If you have a Tween or Teen, you know what we’re talking about.
As parents we wonder how to deal with a crying teenager or that tween who’s just out of control over something that might seem minor to us as parents.
Recently, I read a great New York Times article from a previous guest on our podcast, Dr. Lisa Damour titled: “How to Help Teens Weather Their Emotional Storms“.
What she shared is amazing and she also discusses this in her newest best seller: “Under Pressure: Confronting the Epidemic of Stress and Anxiety in Girls“.
First let’s share what this amazing idea is and then we’ll dive into why this is so powerful.
How To Help With Teenage Meltdowns
Mom and Dad, how do you feel about glitter?
If you’re like most parents, it’s not your favorite thing in the world. It gets everywhere. It won’t go away.
Some parents just ban it from the house completely, banishing it to the outdoor patio.
But it can play a valuable role in helping your child (and even you) understand what is happening in the teenage brain when worked up (angry, upset, irrational, etc.).
In her article, Dr. Lisa Damour introduces the idea of the glitter jar (similar to a snow globe). When you shake it, the swirling glitter is a visual representation of what the teenage brain looks like when in an agitated state.
Pretty hard to be rational when your brain is going 100MPH in different directions, right?
But like the glitter jar, when left to sit for a few moments, the glitter very quickly settles to the bottom of the jar. And, to Dr. Damour’s point, when left to sit calmly and quietly for a few minutes, the teenage brain can also self-regulate and calm itself down… without any interference from us.
Why ‘Let’s Settle Your Glitter’ Works
Dr. Damour writes, “I have enthusiastically recommended glitter jars to several parents and colleagues knowing that some teenagers will instantly benefit from having a concrete model of emotional distress. That said, I have come to appreciate that a glitter jar’s main utility is in the instructions it provides to those who are caring for the overwrought.”

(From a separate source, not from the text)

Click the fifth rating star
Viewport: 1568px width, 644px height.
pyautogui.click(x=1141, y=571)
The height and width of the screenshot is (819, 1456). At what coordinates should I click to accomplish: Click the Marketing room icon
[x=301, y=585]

When some kids are worked up, a visual reminder of what’s going on in their brain can be reassuring to them, knowing that they just need to take a moment and calm down before trying to rationalize their thoughts.

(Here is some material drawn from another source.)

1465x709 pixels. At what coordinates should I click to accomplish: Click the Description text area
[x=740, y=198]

But, as Dr. Damour points out, it’s not just helpful to worked up teens.
It’s also helpful as a visual reminder for us, mom and dad.
It’s hard to remember sometimes how problems seemed larger than life at that age. How even small things seemed like they were the ‘end of the world.’

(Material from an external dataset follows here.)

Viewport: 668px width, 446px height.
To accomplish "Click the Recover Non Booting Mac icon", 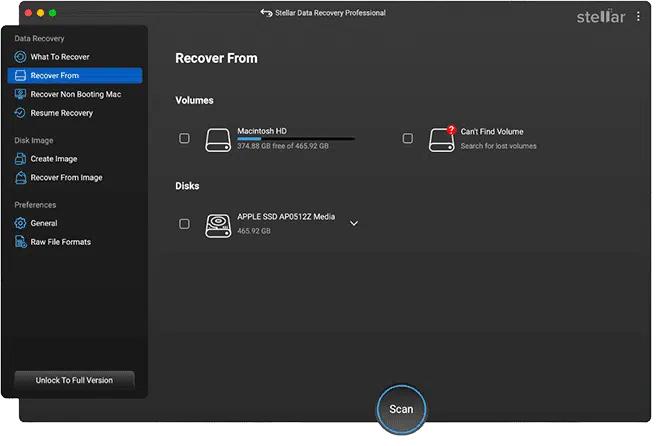I will coord(20,94).
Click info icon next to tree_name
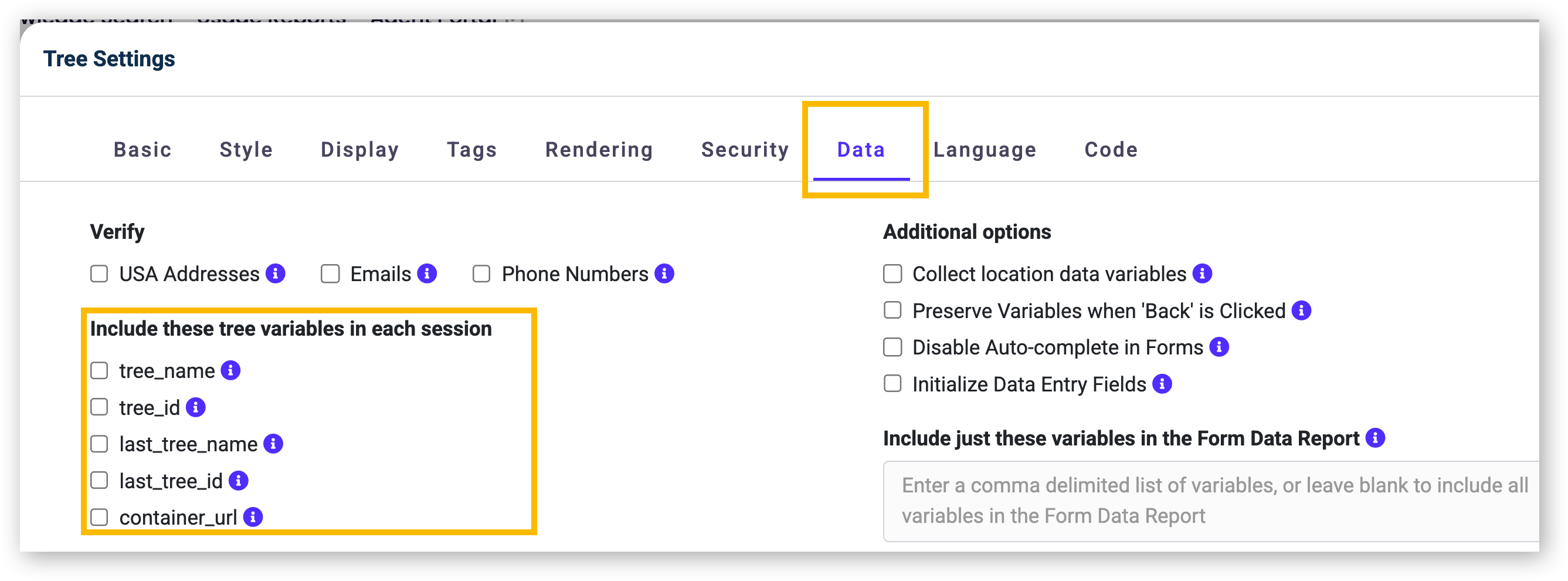 tap(230, 370)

But our brains are fully developed. Theirs won’t be until possibly as late as 25.
And if we react to their (oftentimes) overreaction like it’s a huge problem that has to be fixed, we can actually make matters worse. The same is true if we brush it off and don’t validate their feelings.
If we react calmly and let teens understand that their emotions will calm down, that they’re just experiencing momentary chaos that is normal and will self-correct, we send our kids the message that they’re completely normal.
And that self-correction will happen more quickly.
Conclusion: What to do with a Teenage Meltdown
As parents, we need to always keep in the forefront of our minds that our children’s brains are being remodeled starting in the early stages of adolescence. And the front part of the brain, the part that gives us the ability to reason and make rational decisions, doesn’t finish developing until as late as 25.
But this is normal.
As are teenage meltdowns.
Which is why we need to avoid acting like a fire has to be put out if our teen comes to us worked up.
As Dr. Damour explains, “Reacting instead with the understanding that emotions usually have their own life cycle — coming as waves that surge and fall — sends adolescents the reassuring message that they aren’t broken; in fact, they’re self-correcting.”
Which is why the glitter jar can be so helpful. It gives kids (and parents) a visual reminder of what’s actually going on in the teenage brain when it’s worked up. And also shows what happens when given time to settle. It self-corrects, all on its own.